Bonjour, bonsoir à tous ! C'est Lou-chan qui vous parle !

Pendant que les vacances se terminent pour Louise et les autres, je suis pour ma part en plein dedans ! Donc, j'en profite à fond pour écrire ! Attendez, pour une fois que je suis motivée...

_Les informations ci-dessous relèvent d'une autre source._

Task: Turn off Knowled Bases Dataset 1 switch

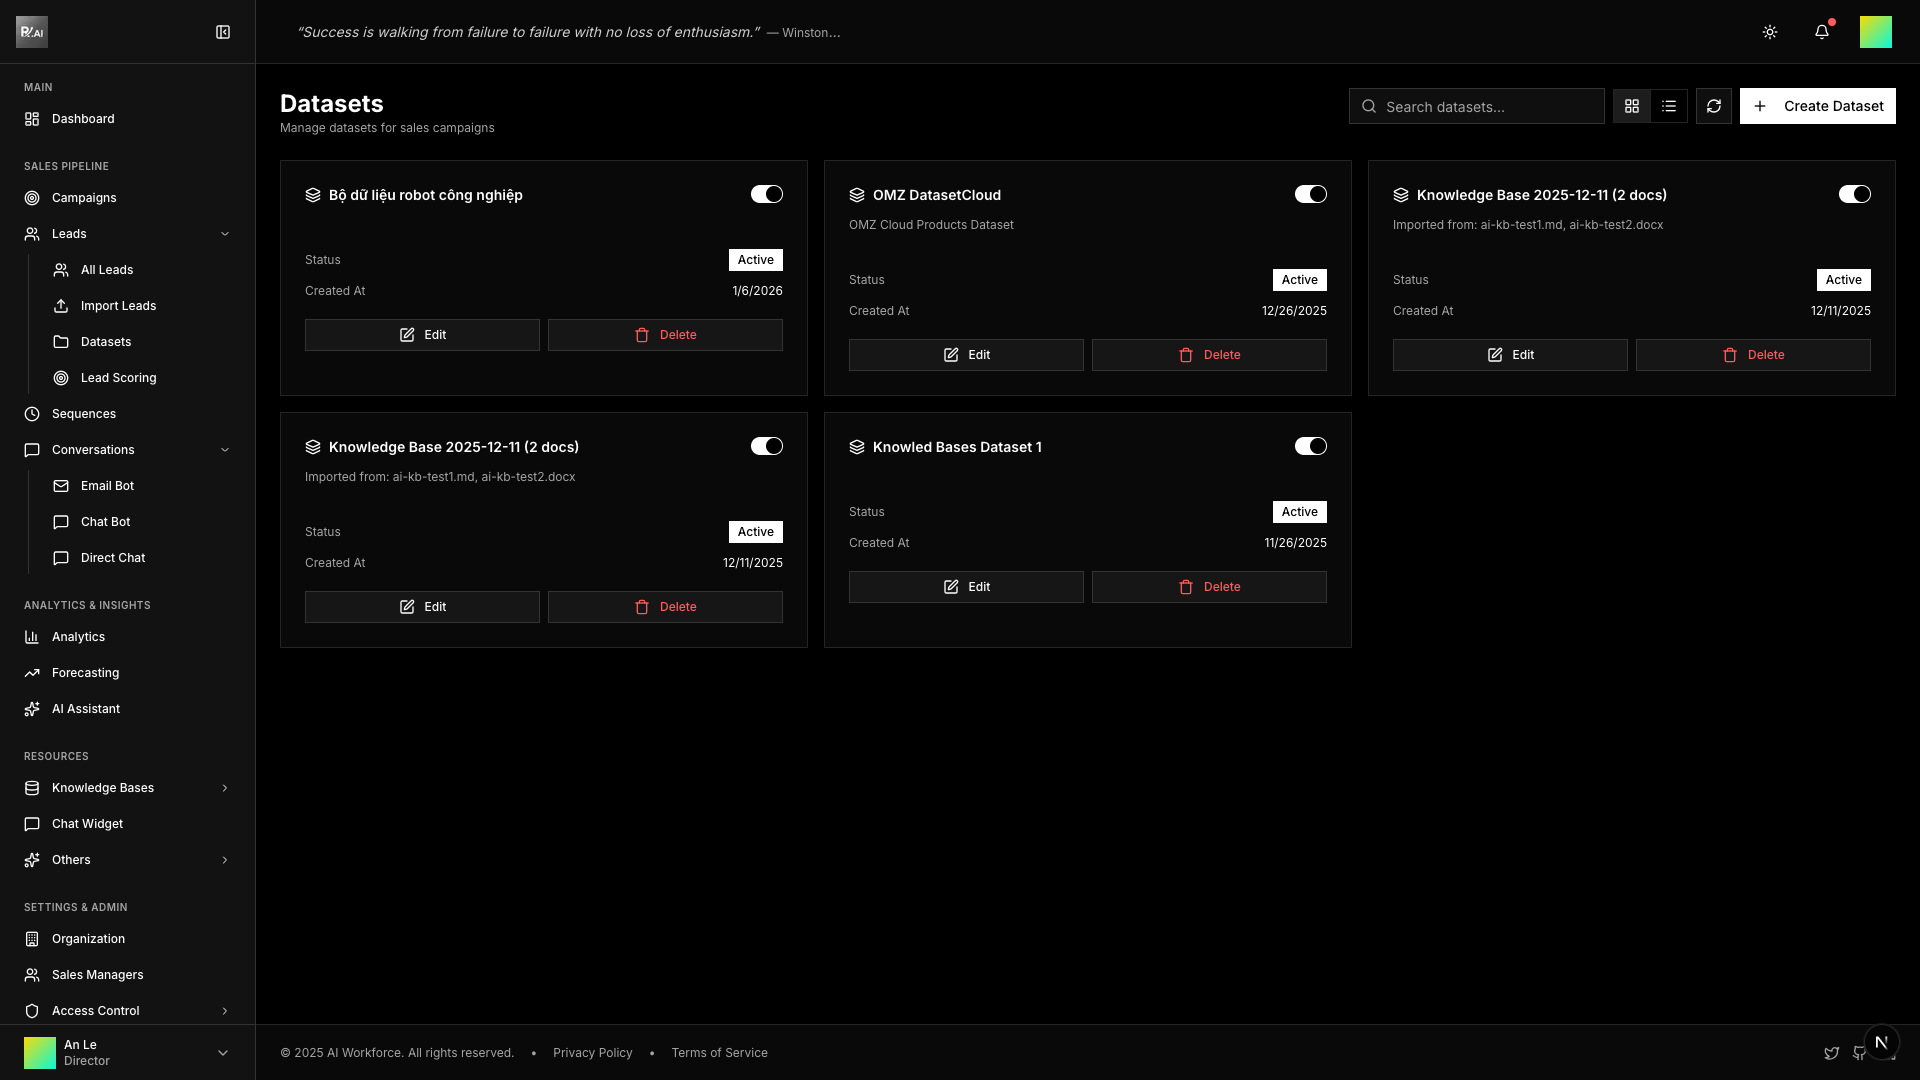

Je vais maintenant m'attaquer à quelque chose de TRÈS sérieux, les amis : je vais répondre aux cinq reviews qui on été mise, récemment. Souhaitez moi bonne chance ! *motivée*

Bien. Alors, ma chère Claaaire, je te répond : Tu sais qu'au départ, Nami devait avoir un rôle assez secondaire. Mais finalement, elle est tout le temps là ! On dirait qu'elle s'incruste sur mes feuilles, quelques fois...elle prend même plus de place que Luffy, cette gourde ! Tch...ça va pas du tout, ça ! Ne t'en fais pas, tu finiras par savoir u.u Ouiii~ Elle est mimi. ...et alors ?! Je suis fan de lui jusqu'au bout des ongles, donc forcement, ça passe par ses sourcils ! Et puis, regarde comme ils sont mimi, tout enroulés ! Aaw, il est trop chou...ahem. Je divague, pardon '-' Bref ! Seconde review : Toujours le naturel, toujours. Et, tu te souviens ce qu'on s'est dit "restons toujours naturelle !" x) Pauvre de nous...je me disais bien que ça faisait un peu bancale...mais, comme personne ne m'avais fait de réflexion, je n'ai rien changé. Mais bon, si elle est mignonne, on se fiche du reste (et bim). Je ne vois leur relation que de cette façon, à tous les deux x') Ils me font marrer...heum...c'était M comme manger, non ? '-' Peu importe. Avoue, elle te fait bader la p'tite Louise ? (En fait, je en suis même pas étonnée u.u). Aller, la troisième ! (j'ai mal aux doigts...) Jacoteey. Woow, j'ai trop hâte de la revoir à la rentrée pour m'amuser à faire je-sais-plus-quoi-parce-que-j'ai-tout-oublié-pendant-les-vacances avec elle ! Vive les maths ! ...en fait, je ne suis même pas crédible. Il est beau, Ace, hein ? Non, je ne suis pas du tout calé en basket, franchement. J'ai fait du total freestyle, et comme personne n'a rien dit...j'ai continué :D et, laisse Du Sourcil tranquille, un peu xD S'il fait un truc trop fou, c'est pas sa faute, c'est juste qu'il est trop fort x3 Non, Alice en a bien profité, je t'assure. Ouaip...tant pis. Ah. Tu verras ;) (trop de pub). Le 4ème, maintenant : (j'ai mal aux doooigts...) L'incontournable ! ...bah, elle est comme moi, quoi. Elle ne sait pas la fermer quand il faut '-' (personne ne l'aime) Mais, laisse Sanji tranquille, j'te dis ! xD Oui, c'est de famille, je confirme...les pauvres. Non, sa blague était pourrie xD (vu que t'es pas sage, j'ai envoyé Foxy à la place :p) Et enfiiin, le 5ème (mes dooigts) : J'adore aussi, je chapitre ! ...enfin, le concept, pas l'écriture en elle-même, hein. *ahem* Bref. Ace est trop beau, Vivi est trop chou, et tu deviens un bisounours. La vie est belle ! En tout cas, merci pour tes reviews, et j'espère que je ne te décevrais pas par la suite, sac à caca ! B'sous~

...voilà o.O Je vous ai dis que j'avais mal aux doigts ?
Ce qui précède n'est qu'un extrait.